The latest from upscale Mayberry.

School is back in session. We are only three days in and my kids are already asking how long until spring break. No Buono. Sydney says there is police presence every day at dismissal. Ironicalloy, thge officer drives the K-9 unit police SUV, wears the uniform shirt with the k-9 emblems but the actual K-9 died last year. Fido died just after the county budget was passed, which allots a little extra pay to the department and officer with K-9 duty, so – much like the dogwalker on the town square in Midnight in the Garden of Good & Evil – o9ur local officer continues to dutifully comply with his extra duties driving the K-9 truck . I am fine with the seeming existence of a big ominous police dog (which seems even scarier if you think it’s there but can’t see it) to keep folks in check. Especially in the gunfire crazy days we are sending our kids to school in: if you’ve read A Mother’s Reckoning by the Columbine shooter mom, you’d be terrified. They were college shopping earlier that same year. WTF? So, yes, keep the police dog budget in place for as long as we can. Any deterrent – even if it’s baseline fear factor – welcome.

Pete is in Vegas preparing for an overnight hiking trip. About a year ago, he and a handful of others got permits to hike Mt. Whitney. This requires two nights of camping within the park system. Some of his fellow hikers have been women. I’ve been asked if I’m nervous or jealous of my BF going someplace out of cell service with single women as part of the group.

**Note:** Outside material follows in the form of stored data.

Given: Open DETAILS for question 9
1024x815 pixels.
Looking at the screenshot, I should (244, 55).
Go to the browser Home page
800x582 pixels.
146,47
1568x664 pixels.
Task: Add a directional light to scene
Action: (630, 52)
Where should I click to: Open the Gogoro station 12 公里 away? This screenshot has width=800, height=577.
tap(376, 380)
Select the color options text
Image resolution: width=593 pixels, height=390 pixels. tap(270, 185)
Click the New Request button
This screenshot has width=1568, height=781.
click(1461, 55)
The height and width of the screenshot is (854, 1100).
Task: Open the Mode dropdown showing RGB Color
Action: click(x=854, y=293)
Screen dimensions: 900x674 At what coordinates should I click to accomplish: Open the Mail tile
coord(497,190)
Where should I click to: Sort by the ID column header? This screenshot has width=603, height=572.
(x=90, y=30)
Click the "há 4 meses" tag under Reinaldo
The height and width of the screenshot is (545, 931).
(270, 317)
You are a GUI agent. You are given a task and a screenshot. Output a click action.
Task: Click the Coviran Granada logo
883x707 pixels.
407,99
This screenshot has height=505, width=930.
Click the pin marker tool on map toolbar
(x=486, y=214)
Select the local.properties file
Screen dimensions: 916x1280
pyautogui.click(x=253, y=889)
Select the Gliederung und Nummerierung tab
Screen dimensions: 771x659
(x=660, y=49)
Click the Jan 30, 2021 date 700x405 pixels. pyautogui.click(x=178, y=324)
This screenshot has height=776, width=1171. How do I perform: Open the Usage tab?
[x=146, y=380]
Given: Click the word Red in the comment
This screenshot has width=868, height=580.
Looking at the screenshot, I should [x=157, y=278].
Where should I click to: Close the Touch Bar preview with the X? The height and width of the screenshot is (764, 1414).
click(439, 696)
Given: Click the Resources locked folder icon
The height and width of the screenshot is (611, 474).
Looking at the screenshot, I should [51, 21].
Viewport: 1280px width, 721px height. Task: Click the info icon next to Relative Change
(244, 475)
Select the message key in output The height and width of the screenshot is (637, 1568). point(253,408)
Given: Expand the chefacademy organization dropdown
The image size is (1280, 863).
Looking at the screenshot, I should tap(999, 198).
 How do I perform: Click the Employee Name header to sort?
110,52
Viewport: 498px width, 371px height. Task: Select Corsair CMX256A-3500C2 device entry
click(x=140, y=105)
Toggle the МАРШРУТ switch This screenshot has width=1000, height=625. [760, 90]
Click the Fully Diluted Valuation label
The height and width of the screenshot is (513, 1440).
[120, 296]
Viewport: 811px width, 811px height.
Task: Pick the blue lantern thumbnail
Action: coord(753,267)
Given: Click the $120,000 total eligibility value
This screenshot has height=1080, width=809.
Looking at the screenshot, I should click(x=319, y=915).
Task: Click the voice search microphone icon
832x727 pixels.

There are other guys there, too.

My response? Ha! No. Oh, hell no!

First, I trust him. Completely. And as much as I appreciate the “it’s not that we don’t trust you, we don’t trust everyone else” parental credo oft iterated through my childhood, none of the women are sketch or given me reason to think they will do anything untoward.

Second, EVERYTHING you bring into the hike area must be brought out of the hike area. Since most folks can’t go three days without dropping deuce, and you are specifically HUGELY fined forbidden from just burying or tossing your shit in a steam or lake, you literally have to CARRY YOUR SHIT IN YOUR BACKPACK. I don’t like picking up Hugo’s poop and that only requires transport from the yard to the garbage bins. Knowing that my awesome significant other is hiking around a mountain with chics sporting their own poo bags (wonder if they come in the little clip on containers like Hugo’s dog leash has?) poses no threat to hygenically predisposed well=-Purelled me. If I ever undertake a mountain climbing feat, it will first require a severely thorough GI cleanse and bowl binding bananas regimen until I am back in the land of indoor plumbing.


The waste removal bags are sold in packs of 12 on REI.com as the “Go Anywhere Toilet Kit”. They come with biodegradable TP and moist wipes. I’m not sure if the wipes are for your hands or your other parts? Surely not both?

Even if the Go Anywhere bags are scented, we all know what their contents smell like, and it’s not anywhere close to as good as the cleanshaven Soft Soap and Armani perfume that I’m wearing. I see it an analogous to a solider returning home from war. The soldier does NOT want to see his girlfriend wearing camos and combat boots. He does want her to be wearing Victoria’s Secret lingerie and to smell good. I don’t even own combat boots, so we are good on the girl front. Especially since, unlike wartime, Pete can traipse back down the mountain to me anytime he wants and is, thus not relegated to poo bag bearing only alternatives.

Gotta run. Kids get back soon and Hugo needs a boost back inside. At thirteen plus, he’s more lump than dog. He has this giant mass that sways between his hind quarter abdomen area. Since I’ve never heard of a labrador growing udders (which this closely resemble), we affectionately cal it his wiener goiter. His dink is somehow affixed to the side of this mass and still full functioning. How he whizzes in a straight stream defies physics, but he seems fine with it and is doing measurably better than our unfunded Mayberry police dog.

Hope you are feeling light years better. We will reschedule hangtime soon when the worst of the chemo beast is behind ya’. No worries about the last minute cancel; will make our next reunion ten times funner!